QUINTA, 15/04/2021, 07:00

Obras da Cidade Industrial avançam com novas etapas em andamento

Em fase inicial, projeto deve ser concluído ainda em 2022. Complexo localizado na zona norte da cidade vai abrigar 90 empresas e pode gerar cerca de 10 mil empregos

A execução do projeto teve um pequeno atraso e começou no mês de fevereiro. Com investimento de quase R$ 24 milhões, vindos do Governo do Estado, os trabalhos de terraplanagem já foram finalizados e o empreendimento está na fase de abertura de ruas e preparação do terreno para drenagem.
O local em que a Cidade Industrial vai estar instalada fica na zona norte de Londrina, com aproximadamente 1,1 milhão metros quadrados. Todo o espaço será divido em 90 lotes de 2 a 6 mil metros quadrados, com estrutura para receber empresas selecionadas por meio de licitação. O prazo para conclusão das obras é de 18 meses. 
Bruno Ubiratan, presidente do Instituto de Desenvolvimento de Londrina (Codel) considera que o projeto é um dos mais importantes da cidade e deve ser responsável pela geração de aproximadamente 10 mil empregos, entre diretos e indiretos.

A empresa, para ser selecionada a integrar o parque industrial, deve atender a uma série de requisitos, entre eles, o potencial para criar novos postos de trabalho. Ele explica que mais de 120 companhias já demonstraram interesse pelo projeto. O edital para seleção das empresas que vão fazer parte da Cidade Industrial está sendo elaborado, mas o presidente da Codel considera que o prazo para preparação do documento está em dia.

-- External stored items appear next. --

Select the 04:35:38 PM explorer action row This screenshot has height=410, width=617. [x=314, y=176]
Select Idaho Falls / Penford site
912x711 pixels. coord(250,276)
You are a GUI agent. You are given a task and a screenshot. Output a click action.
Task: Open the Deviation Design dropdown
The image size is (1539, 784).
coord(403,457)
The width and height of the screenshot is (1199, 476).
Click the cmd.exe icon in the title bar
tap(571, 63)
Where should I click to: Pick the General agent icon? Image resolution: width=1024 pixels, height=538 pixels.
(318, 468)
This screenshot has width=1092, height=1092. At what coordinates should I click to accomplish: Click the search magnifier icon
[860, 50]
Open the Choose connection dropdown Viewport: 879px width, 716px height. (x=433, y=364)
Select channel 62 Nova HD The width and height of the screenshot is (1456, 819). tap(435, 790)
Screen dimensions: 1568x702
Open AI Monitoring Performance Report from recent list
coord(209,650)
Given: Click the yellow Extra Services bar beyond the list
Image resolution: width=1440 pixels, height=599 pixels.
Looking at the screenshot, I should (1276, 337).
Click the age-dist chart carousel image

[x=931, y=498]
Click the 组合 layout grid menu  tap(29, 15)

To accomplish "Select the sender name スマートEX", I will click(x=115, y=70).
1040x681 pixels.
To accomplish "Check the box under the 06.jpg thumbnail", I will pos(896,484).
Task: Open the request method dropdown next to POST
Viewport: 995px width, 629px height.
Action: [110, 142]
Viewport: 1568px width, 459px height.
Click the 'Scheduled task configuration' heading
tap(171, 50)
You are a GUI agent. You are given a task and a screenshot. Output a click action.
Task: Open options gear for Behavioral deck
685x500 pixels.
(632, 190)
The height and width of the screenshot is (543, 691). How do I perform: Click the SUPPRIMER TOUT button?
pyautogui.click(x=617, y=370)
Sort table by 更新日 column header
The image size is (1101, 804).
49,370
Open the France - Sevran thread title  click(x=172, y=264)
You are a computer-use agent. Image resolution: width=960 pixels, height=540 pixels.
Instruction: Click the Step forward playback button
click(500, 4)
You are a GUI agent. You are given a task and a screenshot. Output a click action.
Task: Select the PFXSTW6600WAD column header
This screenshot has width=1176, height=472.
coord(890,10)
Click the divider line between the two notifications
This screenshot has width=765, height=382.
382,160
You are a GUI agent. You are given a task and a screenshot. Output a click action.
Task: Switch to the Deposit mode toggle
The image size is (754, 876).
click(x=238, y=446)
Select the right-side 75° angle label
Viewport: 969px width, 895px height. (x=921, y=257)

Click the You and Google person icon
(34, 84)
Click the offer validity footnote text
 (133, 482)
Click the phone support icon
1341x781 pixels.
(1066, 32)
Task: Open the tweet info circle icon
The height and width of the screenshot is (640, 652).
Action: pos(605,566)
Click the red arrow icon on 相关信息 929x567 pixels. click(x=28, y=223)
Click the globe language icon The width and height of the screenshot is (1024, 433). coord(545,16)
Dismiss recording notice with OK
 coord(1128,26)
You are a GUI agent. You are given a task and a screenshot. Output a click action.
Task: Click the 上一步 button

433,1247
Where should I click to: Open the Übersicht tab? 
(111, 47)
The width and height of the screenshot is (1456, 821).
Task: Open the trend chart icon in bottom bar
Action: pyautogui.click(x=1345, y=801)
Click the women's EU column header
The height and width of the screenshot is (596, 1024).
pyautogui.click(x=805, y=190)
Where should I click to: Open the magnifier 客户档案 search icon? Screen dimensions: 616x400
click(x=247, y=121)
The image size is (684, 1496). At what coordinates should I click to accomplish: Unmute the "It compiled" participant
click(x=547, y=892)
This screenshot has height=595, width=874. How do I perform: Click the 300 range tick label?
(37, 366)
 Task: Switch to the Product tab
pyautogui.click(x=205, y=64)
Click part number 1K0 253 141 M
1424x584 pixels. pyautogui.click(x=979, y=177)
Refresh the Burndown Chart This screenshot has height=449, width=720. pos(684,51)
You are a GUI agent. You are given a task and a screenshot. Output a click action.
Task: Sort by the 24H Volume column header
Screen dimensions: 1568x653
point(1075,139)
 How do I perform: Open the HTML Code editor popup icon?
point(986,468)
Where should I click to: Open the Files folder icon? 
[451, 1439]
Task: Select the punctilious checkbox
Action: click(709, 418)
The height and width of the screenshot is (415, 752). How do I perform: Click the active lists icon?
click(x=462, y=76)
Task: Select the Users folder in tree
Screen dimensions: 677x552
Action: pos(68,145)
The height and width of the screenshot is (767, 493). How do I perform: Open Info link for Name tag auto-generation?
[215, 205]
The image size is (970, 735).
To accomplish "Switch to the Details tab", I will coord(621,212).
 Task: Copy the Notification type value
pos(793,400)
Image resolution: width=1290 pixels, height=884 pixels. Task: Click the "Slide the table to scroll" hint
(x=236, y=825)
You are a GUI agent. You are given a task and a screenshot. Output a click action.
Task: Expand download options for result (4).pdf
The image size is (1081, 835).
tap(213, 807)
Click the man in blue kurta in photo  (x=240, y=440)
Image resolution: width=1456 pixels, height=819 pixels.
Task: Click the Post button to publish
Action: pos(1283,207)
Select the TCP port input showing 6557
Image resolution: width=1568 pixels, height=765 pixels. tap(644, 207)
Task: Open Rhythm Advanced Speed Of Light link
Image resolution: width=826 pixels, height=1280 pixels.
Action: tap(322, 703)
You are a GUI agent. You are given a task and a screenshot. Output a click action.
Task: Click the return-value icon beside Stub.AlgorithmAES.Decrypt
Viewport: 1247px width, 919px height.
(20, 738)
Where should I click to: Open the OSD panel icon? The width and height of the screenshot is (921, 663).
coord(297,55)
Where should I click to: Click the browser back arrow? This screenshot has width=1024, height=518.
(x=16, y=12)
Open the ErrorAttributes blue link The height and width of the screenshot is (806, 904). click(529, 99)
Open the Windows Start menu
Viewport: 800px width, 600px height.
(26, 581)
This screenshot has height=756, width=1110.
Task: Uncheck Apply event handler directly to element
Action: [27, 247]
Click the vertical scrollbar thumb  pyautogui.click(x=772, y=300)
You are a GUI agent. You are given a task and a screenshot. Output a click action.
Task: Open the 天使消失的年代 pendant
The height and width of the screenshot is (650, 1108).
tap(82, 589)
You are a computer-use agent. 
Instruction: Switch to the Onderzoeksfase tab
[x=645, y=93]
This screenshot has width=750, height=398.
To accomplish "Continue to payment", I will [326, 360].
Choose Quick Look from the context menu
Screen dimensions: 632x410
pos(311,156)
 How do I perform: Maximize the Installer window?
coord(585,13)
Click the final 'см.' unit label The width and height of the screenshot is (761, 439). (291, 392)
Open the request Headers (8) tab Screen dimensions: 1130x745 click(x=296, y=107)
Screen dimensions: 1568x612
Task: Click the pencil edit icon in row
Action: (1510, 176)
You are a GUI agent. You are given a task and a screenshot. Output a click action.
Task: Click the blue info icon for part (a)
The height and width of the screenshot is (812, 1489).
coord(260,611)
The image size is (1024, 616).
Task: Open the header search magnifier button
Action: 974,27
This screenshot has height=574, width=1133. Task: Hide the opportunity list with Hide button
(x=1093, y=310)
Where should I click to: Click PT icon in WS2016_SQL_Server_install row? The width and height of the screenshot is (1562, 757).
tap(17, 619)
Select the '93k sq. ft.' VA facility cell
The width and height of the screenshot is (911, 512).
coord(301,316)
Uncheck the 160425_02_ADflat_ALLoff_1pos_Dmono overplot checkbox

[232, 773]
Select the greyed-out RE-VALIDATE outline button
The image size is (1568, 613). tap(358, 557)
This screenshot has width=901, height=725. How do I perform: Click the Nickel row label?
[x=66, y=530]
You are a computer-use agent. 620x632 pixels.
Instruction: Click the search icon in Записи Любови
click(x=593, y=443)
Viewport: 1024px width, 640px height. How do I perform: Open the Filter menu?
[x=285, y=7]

Ele destaca que o projeto vai acelerar o processo de industrialização da cidade, atraindo novas companhias para a região e considera que Londrina é um polo de investimento para empresas. Ubiratan cita a vinda de grandes indústrias para o município como sinal dessa realidade.
Outros investimentos estão sendo planejados para a região da Cidade Industrial. O presidente da Codel afirma que a prefeitura de Londrina tem conversado com o Governo do Paraná para estudar a duplicação da Saul Elkind até a PR-445, que ajudaria a desafogar o fluxo de caminhões, que deve se intensificar ainda mais nos próximos anos.